Ich habe jetzt schon mal ein rootlogin über ssh, heute im laufe des Tages kriege ich noch Zugang zu dem Config-Bereich von Strato für das Teil.

 *slick wrote:*   

> Grüß mir die Susi  

 

Mache ich, du alter Rockjäger  :Wink: 

----------

## slick

 *nic0000 wrote:*   

> Willst du dich mal auf dem Teil einloggen und dir das Teil mal selbst angucken? Melde dich dann per PM. 
> 
> Ich habe jetzt schon mal ein rootlogin über ssh, heute im laufe des Tages kriege ich noch Zugang zu dem Config-Bereich von Strato für das Teil.

 

Danke für das Angebot mit dem Login, aber mach ich nicht gern bei "Fremden"... sorry.

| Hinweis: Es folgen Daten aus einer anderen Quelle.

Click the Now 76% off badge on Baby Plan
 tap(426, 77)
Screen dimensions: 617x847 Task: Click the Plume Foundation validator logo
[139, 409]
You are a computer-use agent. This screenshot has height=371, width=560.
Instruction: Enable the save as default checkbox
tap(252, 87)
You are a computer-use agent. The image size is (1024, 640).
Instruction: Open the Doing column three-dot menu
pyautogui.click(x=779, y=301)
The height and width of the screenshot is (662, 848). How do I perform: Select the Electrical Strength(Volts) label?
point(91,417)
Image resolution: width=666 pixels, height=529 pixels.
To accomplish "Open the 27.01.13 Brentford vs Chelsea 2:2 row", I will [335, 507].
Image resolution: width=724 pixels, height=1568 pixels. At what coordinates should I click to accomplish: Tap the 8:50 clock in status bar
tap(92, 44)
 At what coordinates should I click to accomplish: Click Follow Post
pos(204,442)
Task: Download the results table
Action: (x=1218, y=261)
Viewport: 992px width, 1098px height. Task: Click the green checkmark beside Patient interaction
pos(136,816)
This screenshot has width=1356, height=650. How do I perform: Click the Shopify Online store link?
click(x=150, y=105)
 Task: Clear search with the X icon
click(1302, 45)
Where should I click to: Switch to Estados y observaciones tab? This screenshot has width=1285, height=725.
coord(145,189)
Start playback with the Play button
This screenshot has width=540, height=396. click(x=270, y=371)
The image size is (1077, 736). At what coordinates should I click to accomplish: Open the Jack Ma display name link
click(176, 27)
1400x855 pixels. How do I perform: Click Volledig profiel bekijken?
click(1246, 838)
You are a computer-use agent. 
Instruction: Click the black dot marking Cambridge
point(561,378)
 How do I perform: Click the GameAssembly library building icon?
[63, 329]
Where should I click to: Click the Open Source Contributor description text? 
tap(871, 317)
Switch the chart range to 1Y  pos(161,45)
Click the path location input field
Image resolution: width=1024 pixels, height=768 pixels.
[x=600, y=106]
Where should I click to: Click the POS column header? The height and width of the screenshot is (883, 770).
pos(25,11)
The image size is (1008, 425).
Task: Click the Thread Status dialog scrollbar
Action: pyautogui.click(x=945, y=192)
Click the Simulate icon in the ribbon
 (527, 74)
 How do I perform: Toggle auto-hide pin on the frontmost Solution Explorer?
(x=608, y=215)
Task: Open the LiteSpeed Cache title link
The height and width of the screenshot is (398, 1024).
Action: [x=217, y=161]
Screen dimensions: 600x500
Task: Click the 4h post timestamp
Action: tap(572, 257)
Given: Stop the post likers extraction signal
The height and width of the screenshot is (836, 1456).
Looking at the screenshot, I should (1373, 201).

Übrigens erster Treffer bei Google: http://www.serversupportforum.de/forum/faqs-anleitungen/6544-howto-debian-auf-vserver-installieren.html

 *nic0000 wrote:*   

>  *slick wrote:*   Grüß mir die Susi   
> 
> Mache ich, du alter Rockjäger 

 

 *http://www.zuonline.ch/hinnen/hinnen.cfm?vID=1782 wrote:*   

> In früheren Zeiten hat man gewisse Männer Rockjäger genannt und damit jene gemeint, die jedem Rockzipfel nachgejagt sind. Wenn heute nicht mehr auf Röcke reagiert wird, dann vor allem, weil praktisch keine Röcke mehr getragen werden. [...] Aber warum tragen wir Männer eigentlich keine Röcke zur Abwechslung? 

 

 :Wink: 

----------

## nic0000

 *slick wrote:*   

> Danke für das Angebot mit dem Login, aber mach ich nicht gern bei "Fremden"... sorry.

 

Hey, ich wollte dir nicht zu nahe treten. Du bist _nicht_ die Boardschlampe  :Wink: 

 *slick wrote:*   

> Übrigens erster Treffer bei Google: http://www.serversupportforum.de/forum/faqs-anleitungen/6544-howto-debian-auf-vserver-installieren.html

 

Danke, das hat geholfen. Irgendwie habe ich letztens nicht so das Google-Glück.

----------

## Keepoer

mod-edit: folgenden Thread (2 Posts) hier angehangen --slick

Hallo,

ich habe letztens durch Zufall mitbekommen, dass mein vServer-Anbieter auch ein Rescue-System anbietet. Seitdem schwirrt mir permanent der Gedanke bezüglich eines Gentoo-Systems auf dem vServer durch den Kopf.  :Wink:  Ich hab mich schon hier im Forum umgeguckt, aber hierzu nichts wirkliches gefunden. Hat jemand da schon Erfahrungen gemacht? Würde das mal ganz gerne wissen, bevor ich mich da wieder richtig reinsteigere  :Wink: 

Ich hab auch schonmal gleich ne Frage: Da ich ja nur über ein virtuelles System verfüge, hab ich in meiner fstab auch kein gemountetes Swap. Müsste ich ein theoreitsches erzeugen (über zB dd, mkswap etc.)?

MfG

Keep

----------

## xces

http://www.gunnarwrobel.de/website/blog/technical/gentoo/gentoo_on_a_1_1_vserver

----------